Donoso Cortez hat in seinem Essay über den Katholizismus, den Liberalismus und den Sozialismus den Begriff der "clasa discutidora" geprägt. Der Kern seiner Kritik am Liberalismus ist, daß der Liberalismus einer Entscheidung ausweiche. Sein Ideal sei das "ewige Gespräch", der Kern der "republikanischen Werte" - um mit Hern Lindner zu sprechen - beschränke sich auf reine Verfahrensnormen. Der Liberalismus kenne kein Ziel, keine Wahrheit und keine Notwendigkeit zur Entscheidung. In einer berühmt gewordenen Metapher sagt Cortes, daß die Liberalen auf die Frage nach Christus oder Barrabas mit einem Antrag auf Vertagung oder der Einrichtung einer Untersuchungskommission antworten würden. Auch die "diskutierende Klasse" der katholischen Funktionärs- und Politikerkaste findet offenbar in einem Jahrzehnte währenden Dialogprozeß ohne Sinn und Ziel ihr persönliches paradisum. Ob wohl der Marques von Valdegamas - und Nachfahre des Konquistadoren Hernando Cortes - sich eine clasa discutidora catolica hat vorstellen können?

8 Kommentare:

Maria Magdalena hat gesagt…

Krawattenpriester? Offener Hemdkragen? Welch fatale Verkennung der Situation!

Nein, Schlabberpulli oder "Rolli" (Rollkragenpullover) trug man in den 70-ern. "Hemd" oder gar Krawatte war viel zu reaktionär.

Laurentius Rhenanius hat gesagt…

Hervorragend!
Mensch, wat klasse!
Danke!

Johannes hat gesagt…

Oder AliceSchwarzerSchlabberfummel nicht zu vergessen.
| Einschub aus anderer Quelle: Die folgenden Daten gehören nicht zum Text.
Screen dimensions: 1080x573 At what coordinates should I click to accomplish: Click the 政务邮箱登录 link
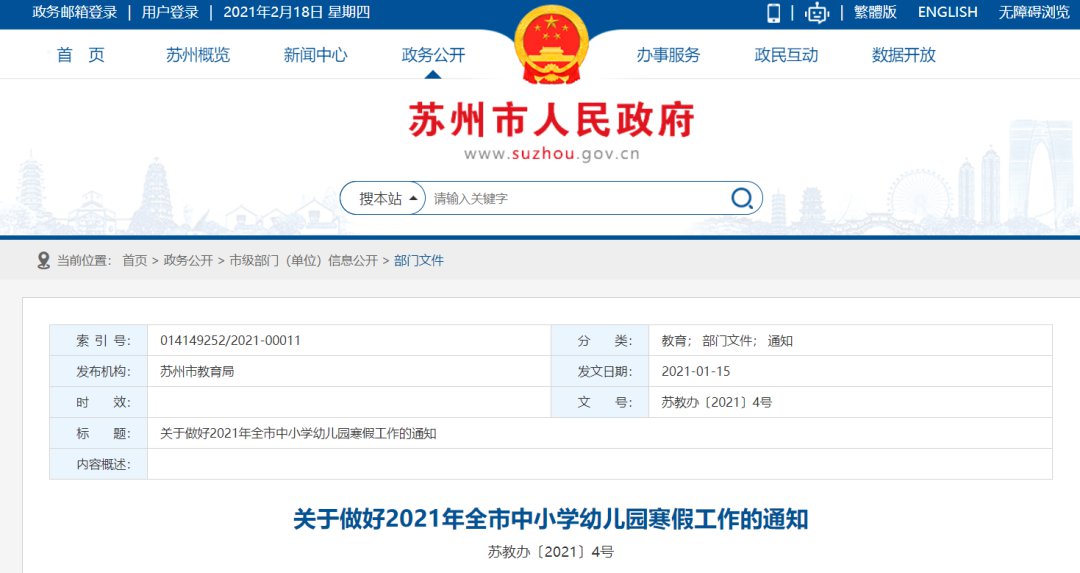click(x=75, y=12)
Aber von einem Prof kann ich doch wenigstens rahmengenähte Schuhe, Maßanzug und dezente Krawatte erwarten, oder? Naja, daß sind doch auch keine RICHTIGEN 70iger, sondern welche die schon mit 14 einen Bausparvertrag beim Beamtenheimstättenwerk abgeschlossen haben.

Tiberius hat gesagt…

Bravo!

Der Herr Alipius hat gesagt…

Prima Kommentar zur Lage! Danke!

Gallus hat gesagt…

"Aber von einem Prof kann ich doch wenigstens rahmengenähte Schuhe, Maßanzug und dezente Krawatte erwarten, oder?"

Jaaaaa, in der guten alten Zeit vielleicht, aber vom W3-Grundgehalt wird's eng.

Johannes hat gesagt…

@Gallus. 5.320,35 € brutto monatlich zuzüglich Beihilfe sollen nicht ausreichen für ordentliche Klamotten? Belieben zu scherzen?

Eugenie Roth hat gesagt…

Lauter modernitätsfeindliche junge Priester in der kath. Kirche? Oder doch wenigstes 75 % der jungen Priester? Na, wenn das nur stimmt! Dann geht's vorwärts ... aber richtig!!!